### EXERCISE INSTRUCTIONS
Pictures aside, copy exactly the lines running from the one with "[Goodreads] (533, 2137)" to the end of the records.

### PROVIDED DATA
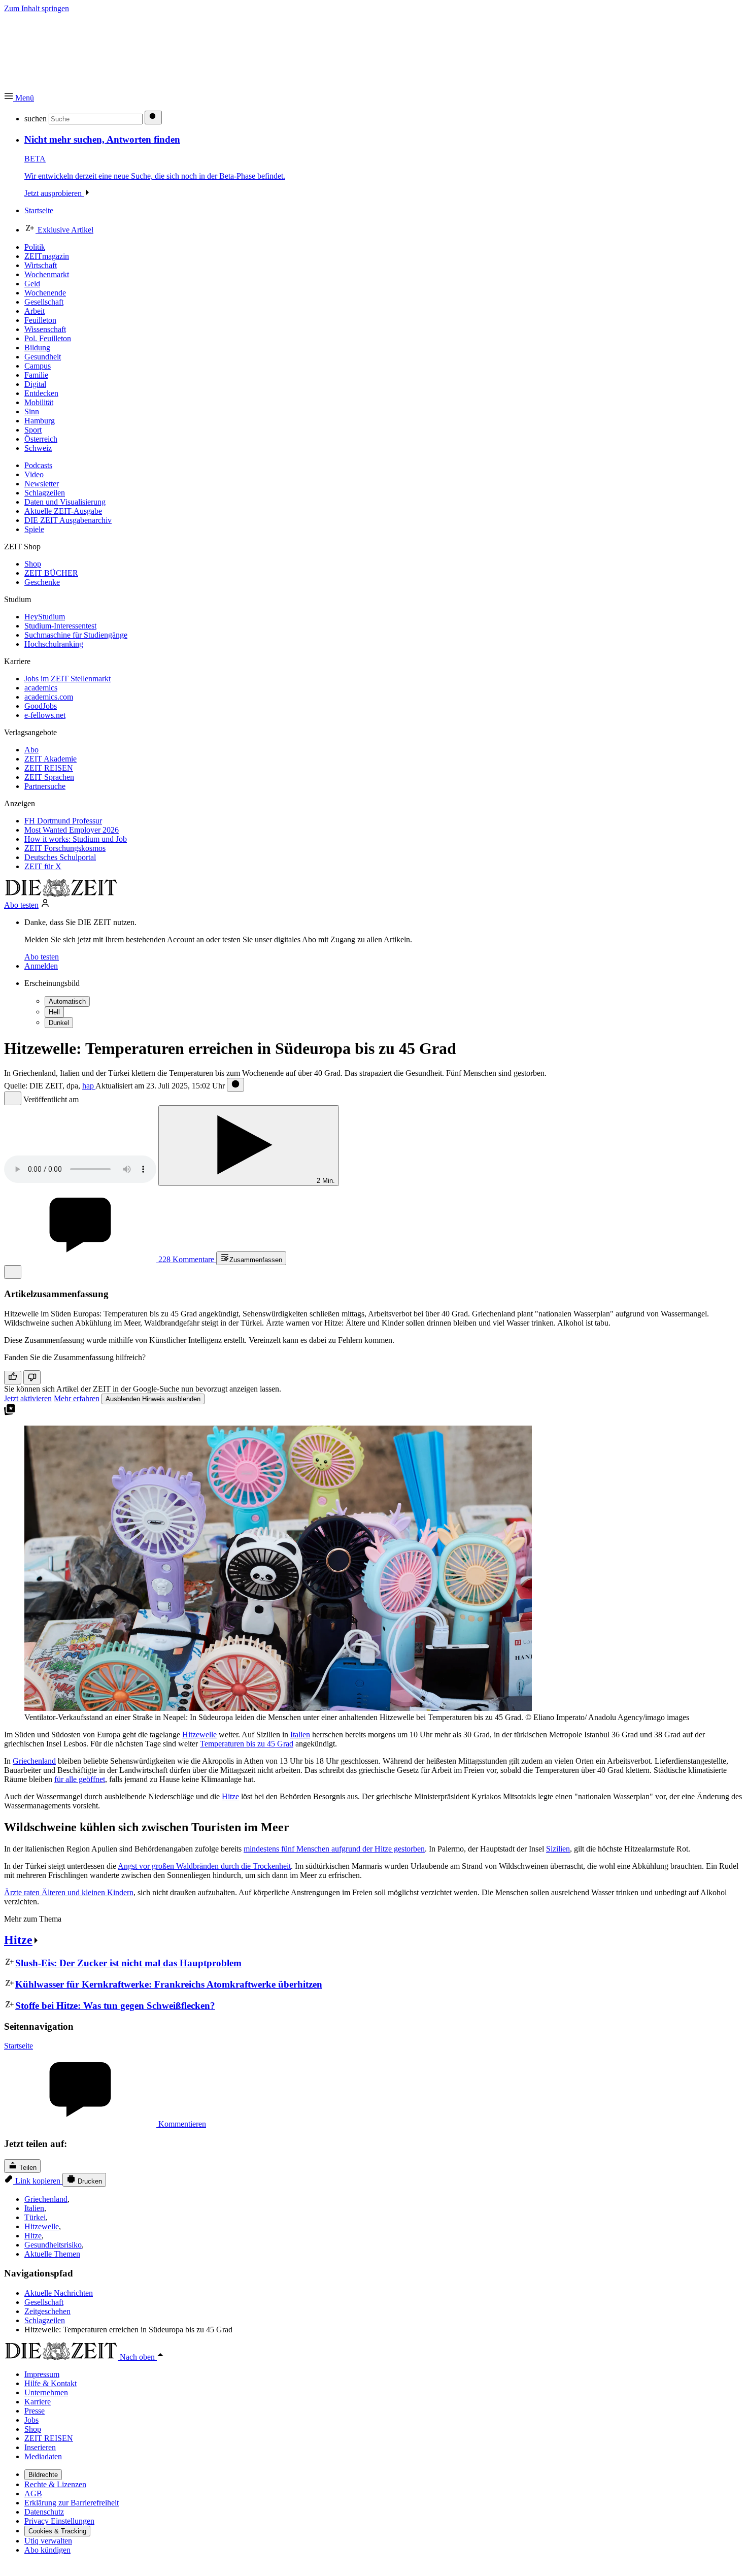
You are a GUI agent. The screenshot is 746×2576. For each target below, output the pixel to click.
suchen (35, 118)
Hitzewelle (199, 1734)
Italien (300, 1734)
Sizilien (558, 1848)
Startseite (18, 2045)
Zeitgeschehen (47, 2311)
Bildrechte (43, 2475)
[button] (19, 97)
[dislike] (32, 1377)
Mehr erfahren (76, 1398)
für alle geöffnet (79, 1779)
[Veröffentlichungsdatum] (235, 1085)
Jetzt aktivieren (28, 1398)
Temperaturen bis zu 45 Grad (246, 1743)
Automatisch (67, 1001)
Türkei (35, 2217)
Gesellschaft (43, 2302)
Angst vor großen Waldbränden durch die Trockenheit (204, 1866)
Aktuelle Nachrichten (58, 2293)
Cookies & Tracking (57, 2531)
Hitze (230, 1796)
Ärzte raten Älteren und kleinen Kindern (68, 1892)
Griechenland (34, 1761)
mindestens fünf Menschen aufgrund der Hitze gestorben (334, 1848)
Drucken (89, 2181)
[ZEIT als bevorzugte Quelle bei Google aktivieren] (9, 1412)
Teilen (27, 2167)
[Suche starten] (153, 117)
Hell (54, 1012)
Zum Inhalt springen (36, 8)
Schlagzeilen (44, 2320)
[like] (12, 1377)
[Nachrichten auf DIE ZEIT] (61, 893)
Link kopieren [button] (37, 2180)
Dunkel (59, 1023)
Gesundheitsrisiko (53, 2244)
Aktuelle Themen (52, 2254)
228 (185, 1259)
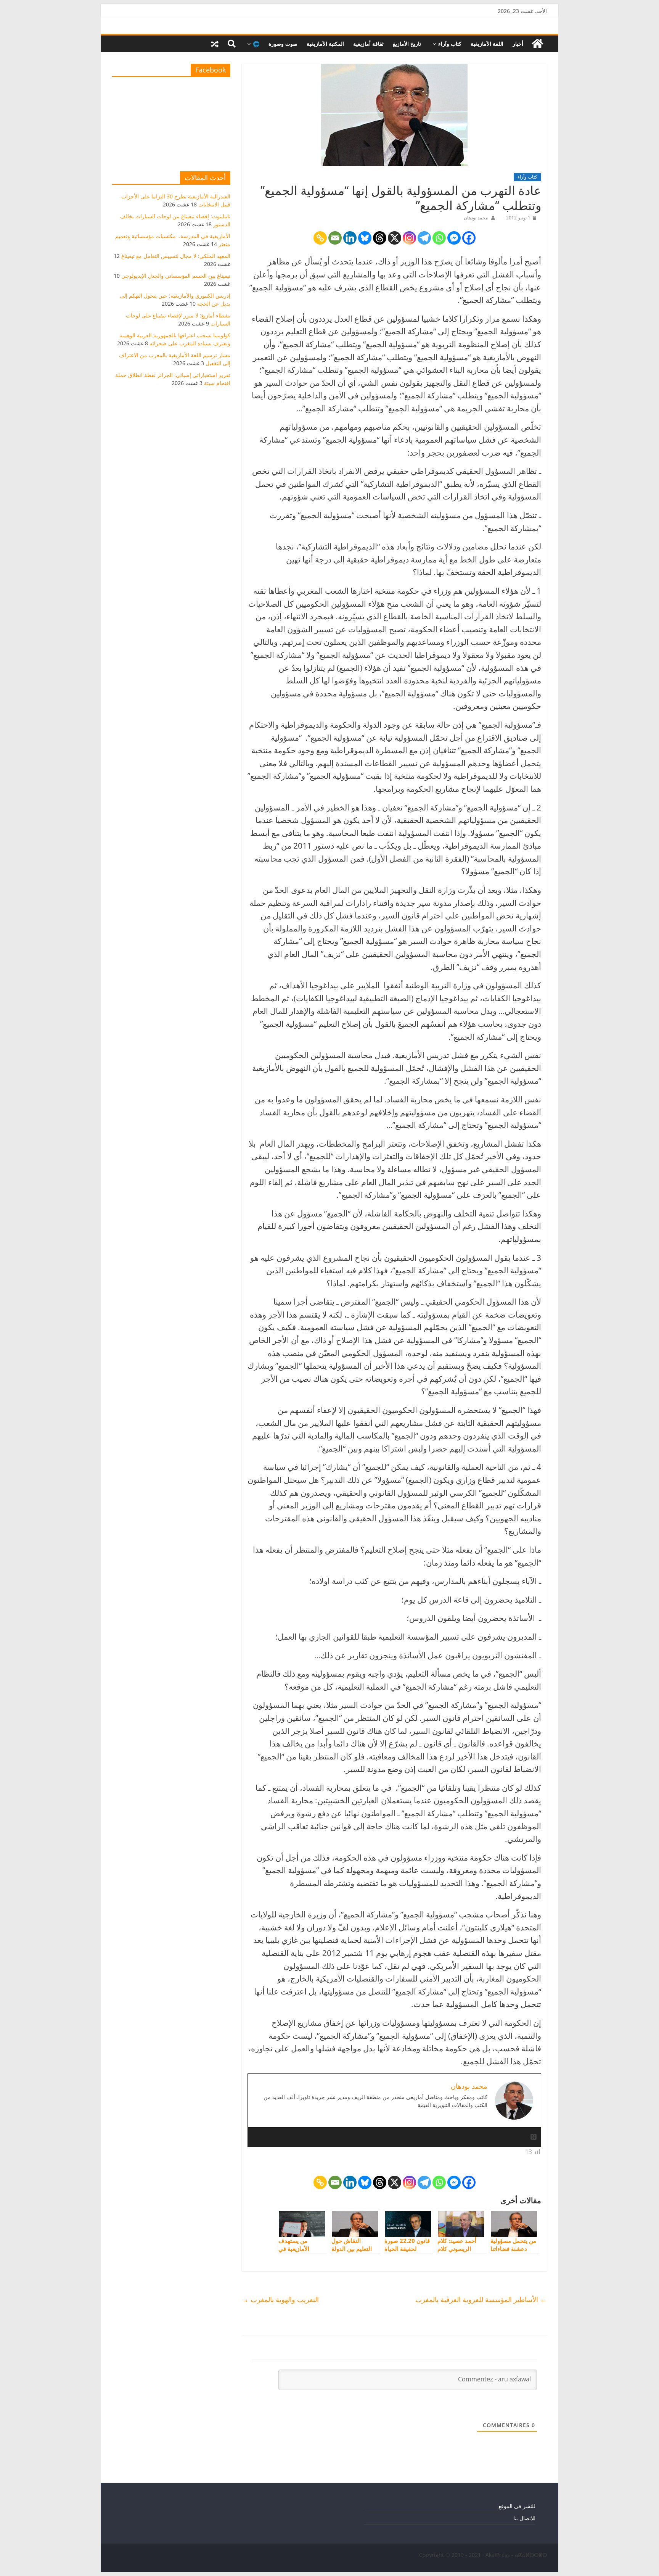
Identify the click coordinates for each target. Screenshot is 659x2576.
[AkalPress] (537, 43)
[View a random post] (214, 44)
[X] (394, 238)
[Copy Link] (320, 238)
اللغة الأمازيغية (487, 43)
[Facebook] (469, 238)
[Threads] (379, 238)
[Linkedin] (350, 238)
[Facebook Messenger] (454, 238)
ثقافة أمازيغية (368, 43)
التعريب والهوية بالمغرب (280, 2299)
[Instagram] (409, 238)
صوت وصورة (282, 43)
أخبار (518, 43)
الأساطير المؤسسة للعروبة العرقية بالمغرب (481, 2299)
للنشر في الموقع (516, 2506)
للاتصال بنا (524, 2518)
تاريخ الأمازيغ (407, 43)
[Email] (335, 238)
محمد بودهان (476, 217)
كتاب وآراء (449, 43)
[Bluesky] (364, 238)
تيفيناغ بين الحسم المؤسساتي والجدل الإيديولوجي (175, 275)
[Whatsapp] (439, 238)
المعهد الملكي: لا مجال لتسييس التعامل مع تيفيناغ (175, 255)
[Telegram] (424, 238)
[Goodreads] (533, 2137)
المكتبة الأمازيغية (325, 43)
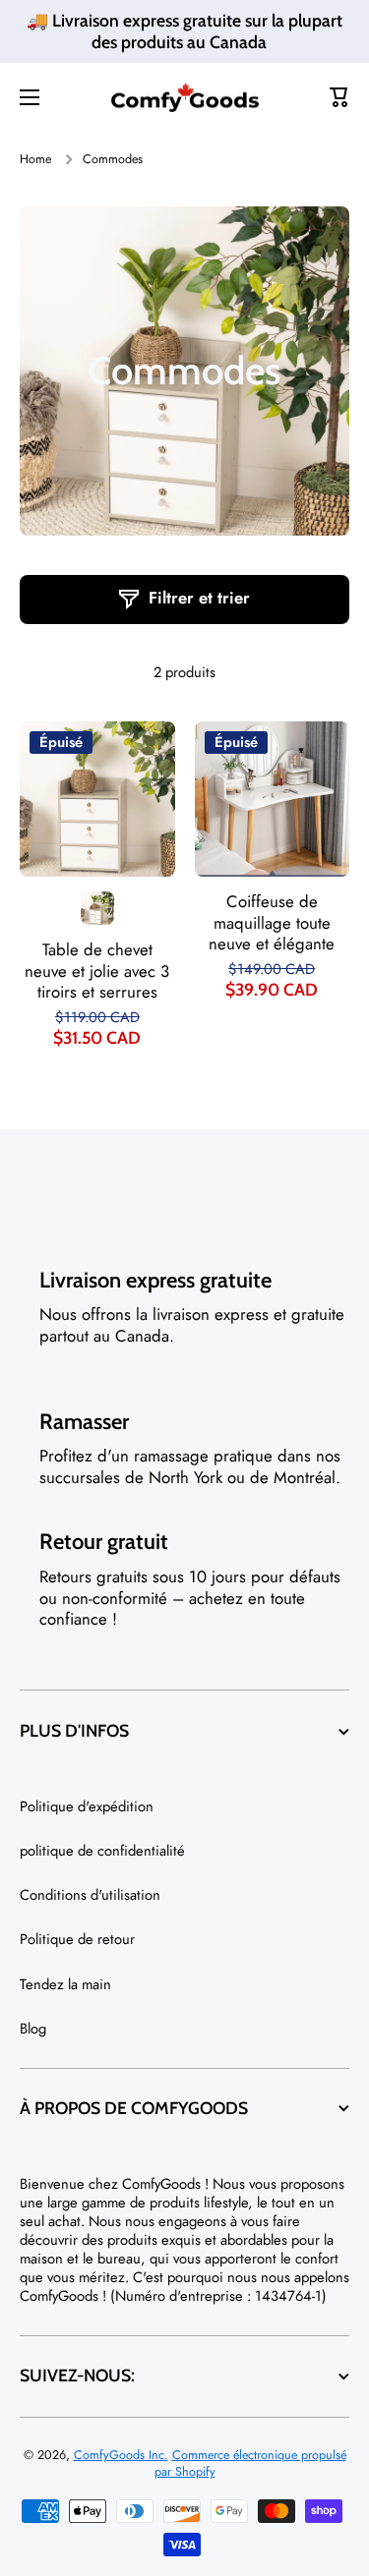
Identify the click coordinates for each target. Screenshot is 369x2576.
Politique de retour (77, 1939)
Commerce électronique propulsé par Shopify (250, 2463)
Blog (33, 2028)
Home (35, 159)
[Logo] (185, 97)
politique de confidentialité (102, 1850)
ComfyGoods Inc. (121, 2455)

### SOLUTION FOR THIS EXERCISE
[Goodreads] (533, 2137)
المكتبة الأمازيغية (325, 43)
Identify the click coordinates for each target. Screenshot is 369x2576.
Politique de retour (77, 1939)
Commerce électronique propulsé par Shopify (250, 2463)
Blog (33, 2028)
Home (35, 159)
[Logo] (185, 97)
politique de confidentialité (102, 1850)
ComfyGoods Inc. (121, 2455)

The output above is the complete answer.